Lavinia Woodward is a 24-year-old student at Christ Church College, Oxford whose ultimate aim is to become a surgeon. She is described as ‘bright’, someone who already has articles published in medical journals to her name. The only obstacle to the glittering future ahead of her is the fact that she attacked her boyfriend in a vicious outburst whilst off her tits last September. She hurled a glass, a laptop and a jam jar at him before punching him in the face and topping off the attack by stabbing him in the leg with a breadknife. Quite a serious assault one would imagine and one worthy of at least a custodial sentence. Hold on a mo, though.

Judge Ian Pringle is of the opinion that any sentence arising from the incident would be unfair due to the possibility it might ruin her intended career. ‘It seems to me that if this was a one-off,’ he said, ‘to prevent this extraordinarily able young lady from not following her long-held desire to enter the profession she wishes to, would be a sentence which would be too severe.’ Her defence barrister pleaded that his client’s dreams of being a surgeon would be ‘almost impossible’ to fulfil due to the necessary disclosure of any conviction of this nature when applying for such a post. Christ Church itself clearly holds no grudges, as it has allowed her to return in the autumn because she’s apparently ‘that bright’. Woodward isn’t due to be sentenced until September, though the most she has received as a result of what she did is a restraining order whilst being advised to stay ‘drug free’. It certainly appears, going by the judge’s comments, anyway, that Miss Woodward could well be spared a sentence.

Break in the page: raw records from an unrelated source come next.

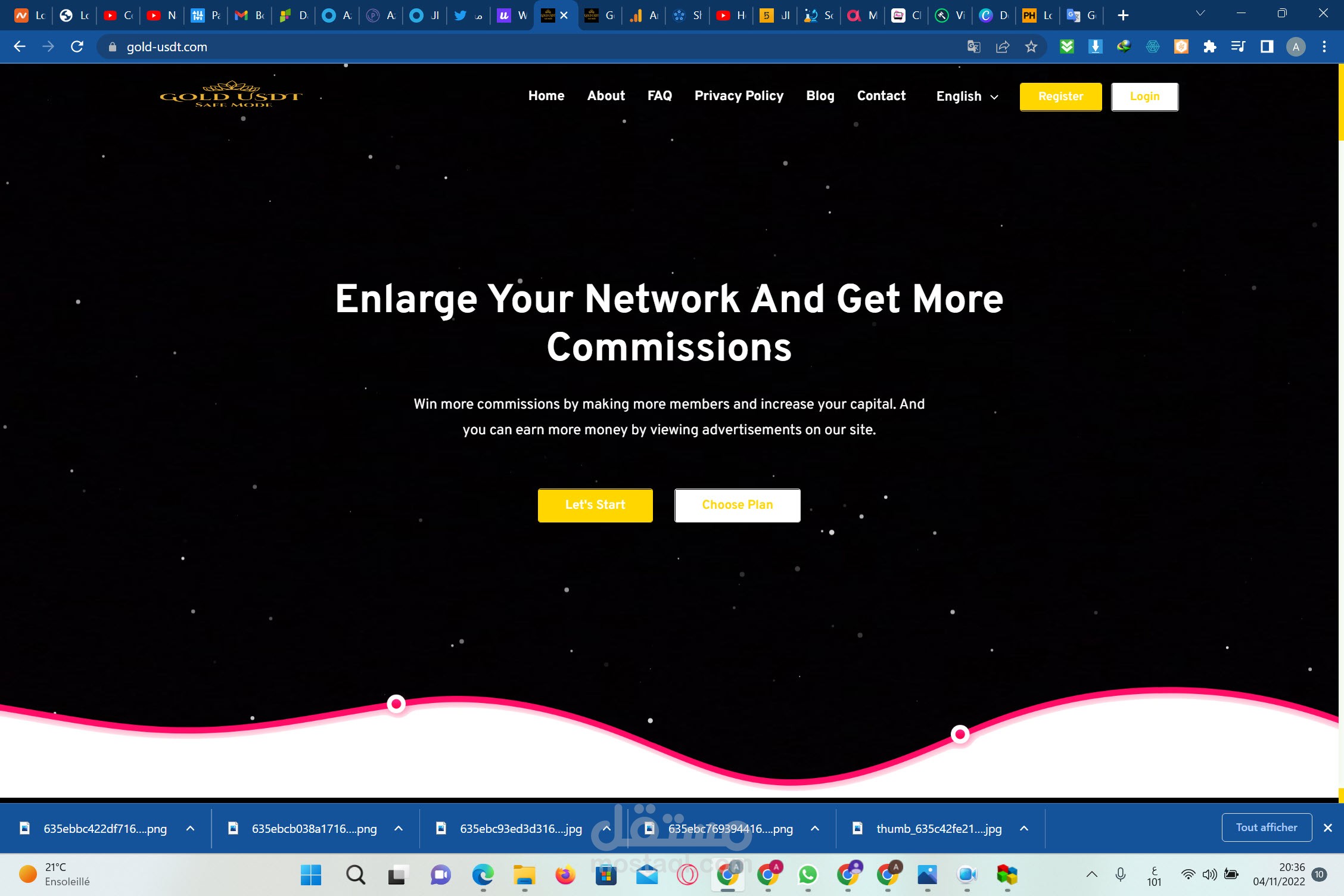The height and width of the screenshot is (896, 1344).
Task: Bookmark this page using the star icon
Action: pos(1031,46)
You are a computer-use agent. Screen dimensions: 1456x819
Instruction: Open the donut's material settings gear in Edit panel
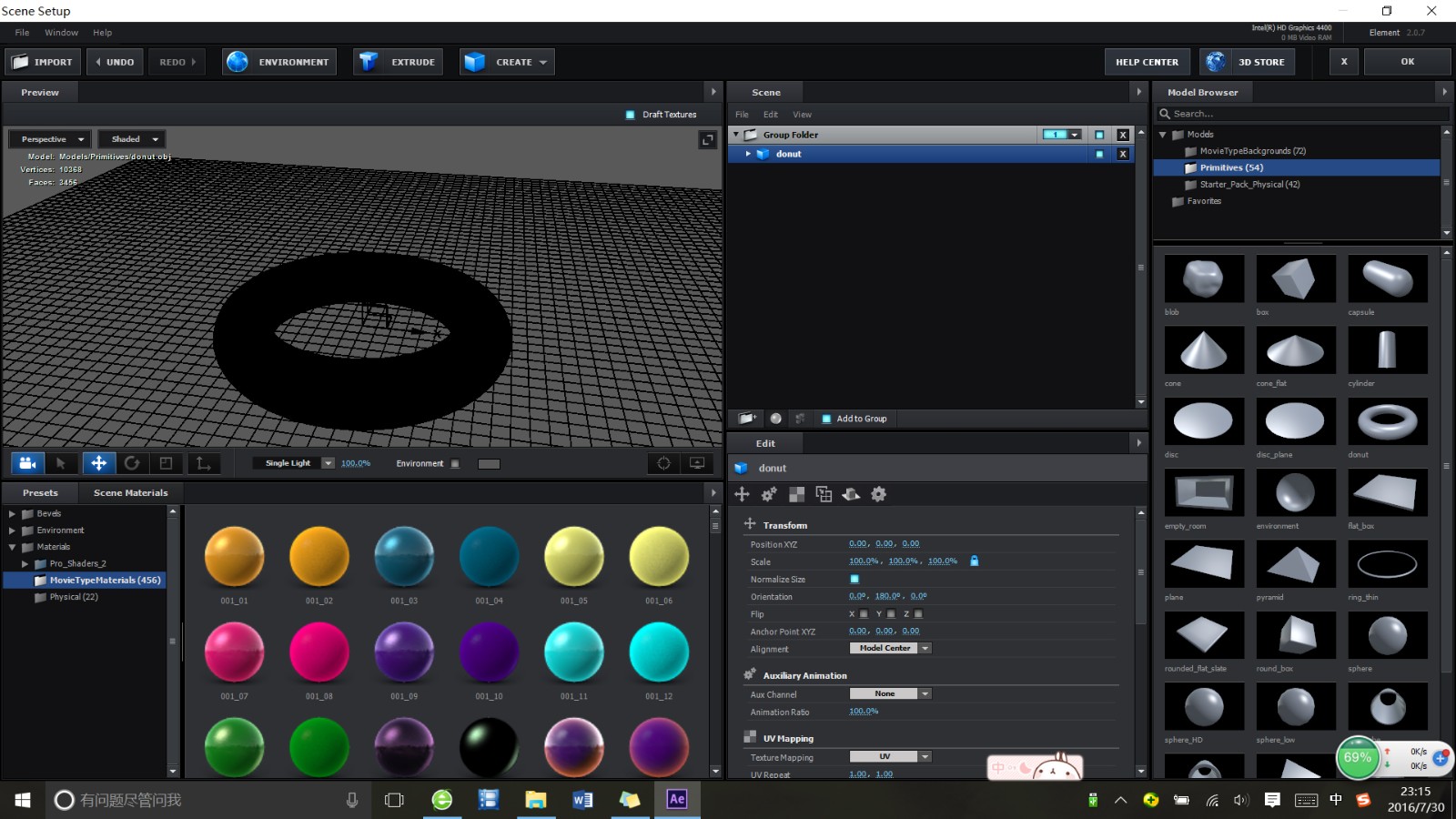[x=878, y=494]
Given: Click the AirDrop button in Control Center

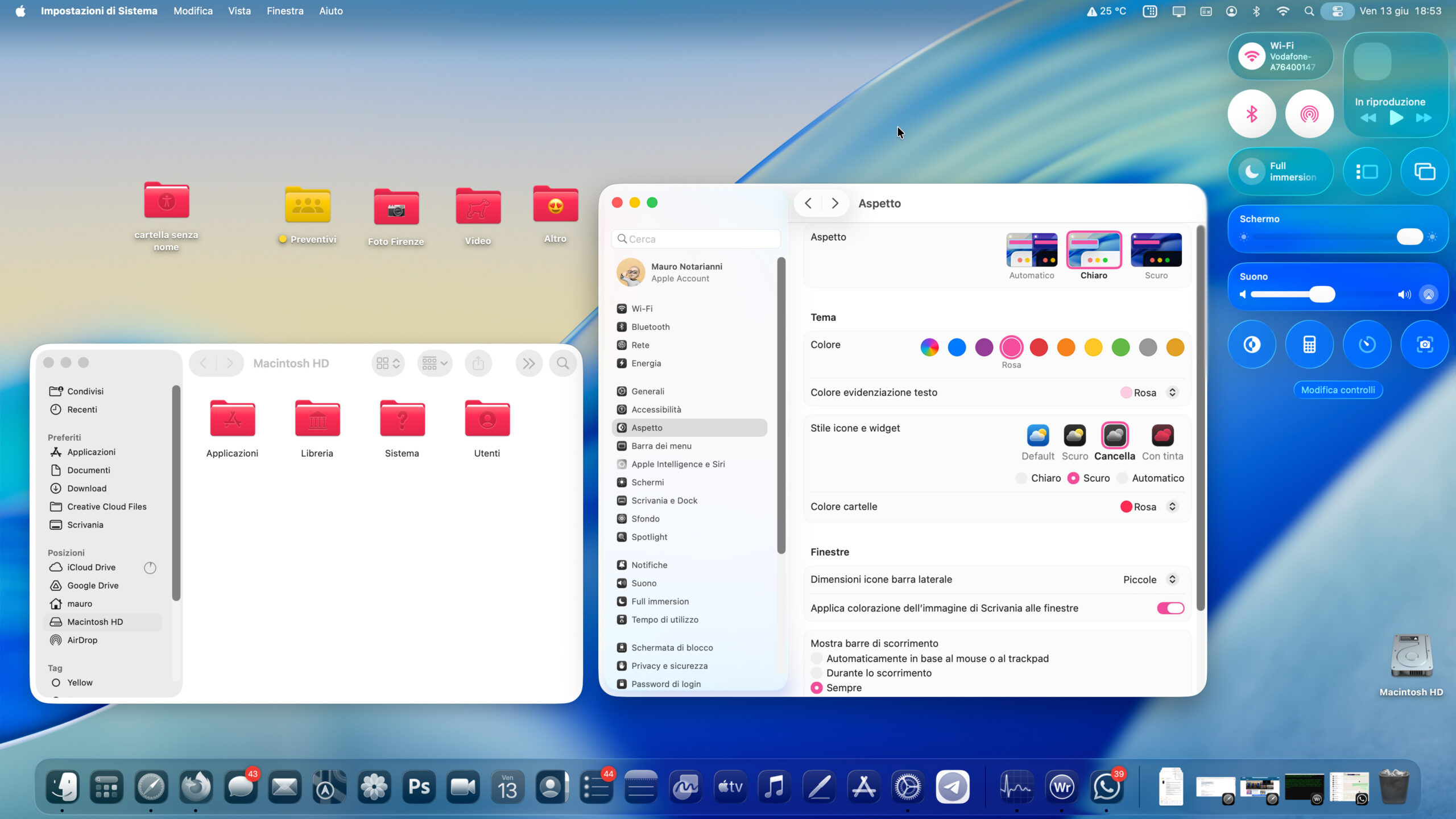Looking at the screenshot, I should tap(1309, 114).
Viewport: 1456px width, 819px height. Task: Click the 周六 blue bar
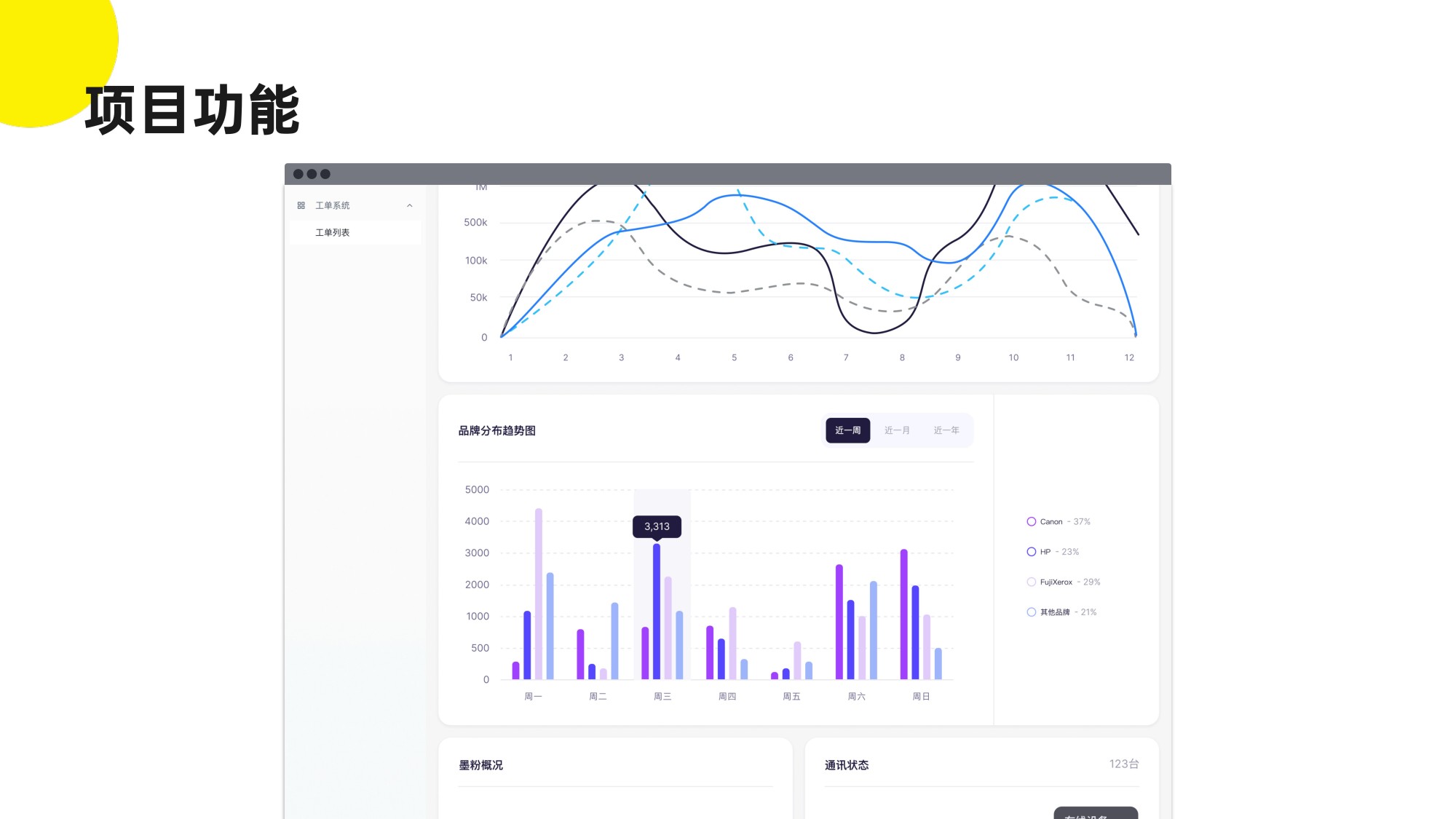coord(850,641)
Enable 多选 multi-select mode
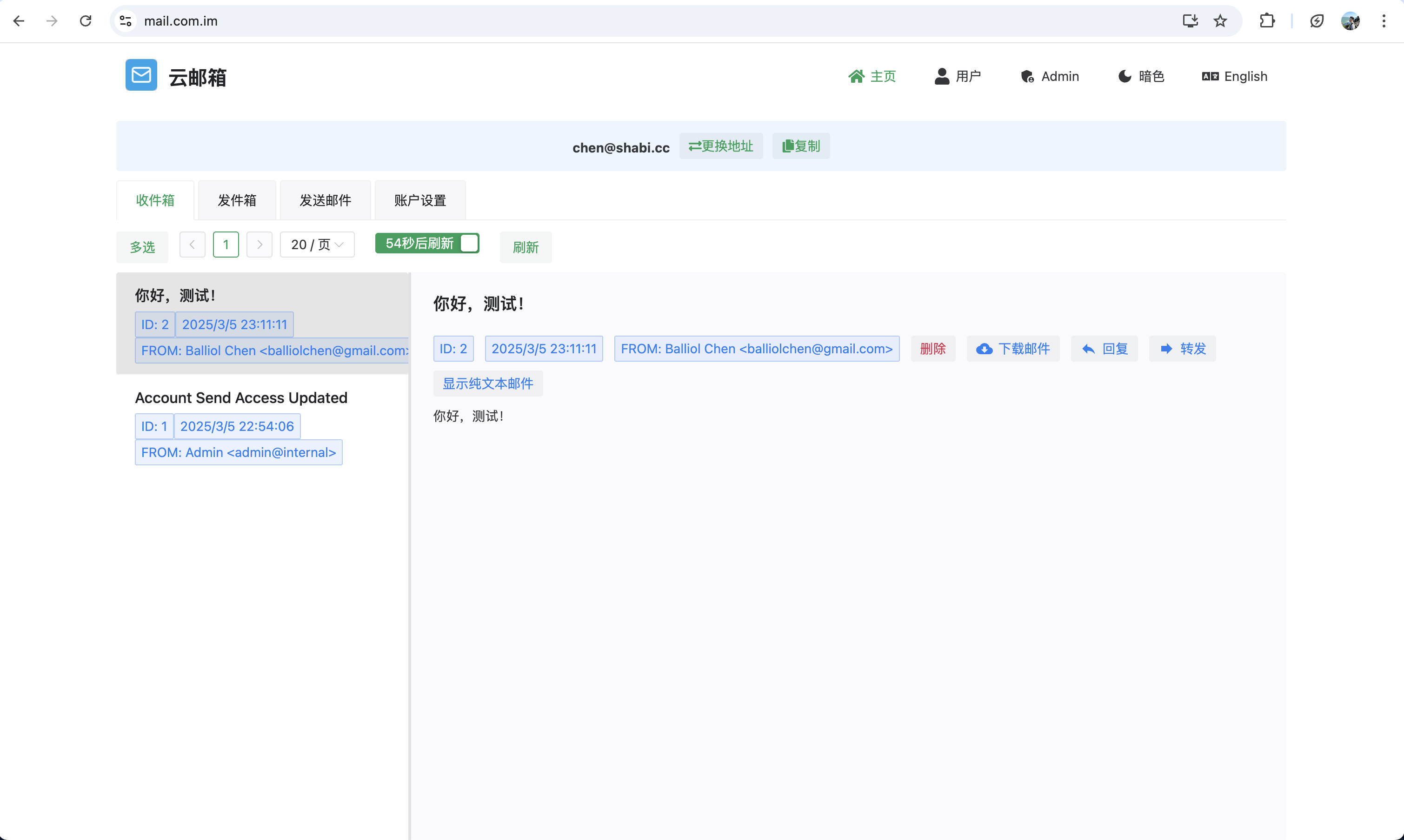 point(142,247)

What if Lavinia Woodward hadn’t been regarded as an ‘extraordinarily able young lady’ and perhaps stacked shelves in a supermarket, with no greater career prospects to look forward to than promotion to the tills? Would the likelihood of being spared a sentence for such a serious assault as stabbing someone in the leg with a breadknife be on the cards then? Or what if she was a he? Going by the atmosphere on many university campuses these days, I somehow don’t feel that a male student attacking his girlfriend with a breadknife would be welcomed back to any seat of learning after being in court on such a charge, do you? I suspect there’d be one or two demonstrations objecting to his return and numerous social media campaigns to prevent it.

Now, of course, none of us other than Miss Woodward and her unfortunate ex know the true ins and outs of what happened last September; we only know what’s been reported in the press and media. I’m not of the ‘hanging’s too good for ‘em’ opinion when it comes to crime and punishment, and Lavinia Woodward definitely sounds as if she needs some form of drug rehabilitation, not to mention anger management; that in the long run could achieve far more for her as a person than prison.

If what she did results in a spell behind bars and, as a consequence, this means she can’t achieve her dreams of becoming a surgeon, yes, that’s tough; but she should be given equal billing in the eyes of the law, on the same level as anyone else, regardless of sex or background. She committed a serious crime and should receive adequate punishment for it, just like a less ‘bright’ individual charged with the same crime would. But that’s not how the law works where the extraordinarily able and fragrant are concerned, alas.